In an online setting, the only results available are asymptotic. In the case of discounted MDPs, \cite{wang2021online,badrinath2021robust} study the policy gradient method and show an $O(\epsilon^{-3})$ convergence rate for an alternative learning objective (a smoothed variant), which could be equivalent to the original policy gradient objective in an asymptotic regime.
%To our best knowledge, most of the literature on robust RL focuses on asymptotic results or sample complexity results. 
These results in sample complexity and asymptotic regimes, in general, cannot imply sublinear regret in robust MDPs \cite{dann2017unifying}.  We summarize known results in the online setting in Table~\ref{table:compare}. We note that value estimation~\cite{panaganti2022sample,yang2021towards} does not directly lead to an optimal policy but we convert the rates by applying an additional value iteration step. 

\paragraph{RL with adversarial MDP}
We differ our problem setup from another framework, often referred to as the adversarial MDP, where the MDP parameters can be adversarially chosen while the agent interacts with the environment. 
This problem is more challenging than robust MDP because robust MDP assumed that the agent interacts with a fixed environment and is tested on adversarial tasks.

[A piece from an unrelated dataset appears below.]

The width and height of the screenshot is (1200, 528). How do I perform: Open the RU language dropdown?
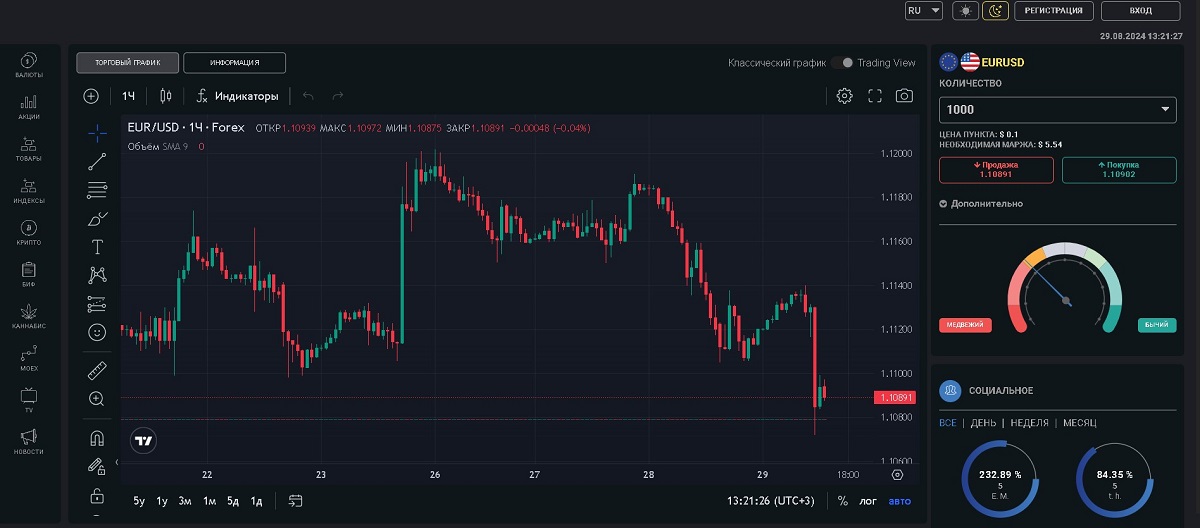[x=923, y=11]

In general, adversarial MDP is proved to be NP-hard \cite{even2004experts}.
Several works study the variant where the adversarial could only modify the reward function, while the transition dynamics of the MDP remain unchanged.

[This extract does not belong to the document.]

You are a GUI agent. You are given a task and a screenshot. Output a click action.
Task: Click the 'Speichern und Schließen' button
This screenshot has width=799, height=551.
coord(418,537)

In this case, it is possible to obtain policy-based algorithms that are efficient with a sublinear regret \cite{rosenberg2019online,jin2020simultaneously,pmlr-v119-jin20c,shani2020optimistic,cai2020provably}.
Alternatively, researchers investigate the setting where the transition is only allowed to be adversarially chosen for $C$ out of the $K$ total episodes. A regret of $O(C^2 + \sqrt{K})$ are established thereafter \cite{lykouris2021corruption,chen2021improved,zhang2022corruption}.

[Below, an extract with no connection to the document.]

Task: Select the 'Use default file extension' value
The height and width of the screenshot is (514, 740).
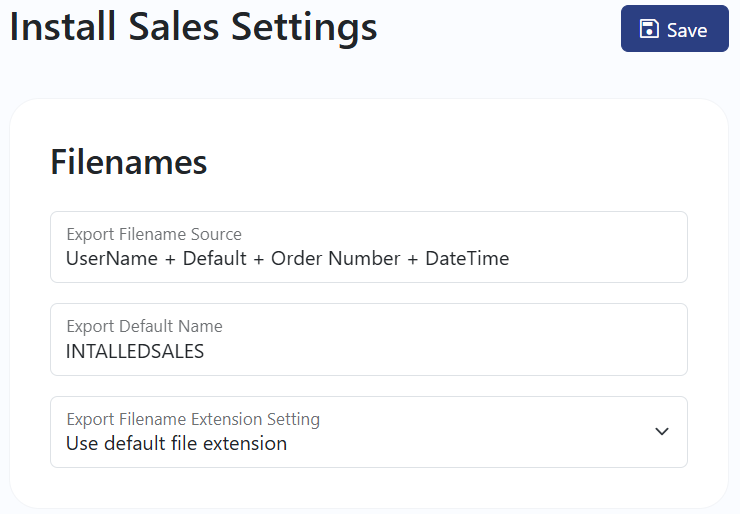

%When the rewards are assumed to be adversarial and the transitions are still determined, policy-based algorithms are shown to be efficient with a sublinear regret. 
%In the case where the transition is adversarially chosen without any restrictions, it is NP-hard to obtain low regret. 
 

\paragraph{Non-robust policy optimization}
Policy optimization has been extensively investigated under non-robust MDPs \cite{neu2010online,cai2020provably,shani2020optimistic,wu2022nearly,chen2021minimax}. The proposed methods are proven to be able to achieve sublinear regret.
The methods are also closely related to empirically successful policy optimization algorithms in RL, such as PPO \cite{schulman2017proximal} and TRPO \cite{schulman2015trust}. %Several works extend these policy-based methods to consider robustness in MDPs or even adversarial MDPs \cite{jin2019learning,shani2020optimistic,he2021nearly}. However, such robustness or adversarial concerns are only addressed towards the reward function, whereas the formulation of robust MDPs considers the robustness of the dynamic of the MDPs.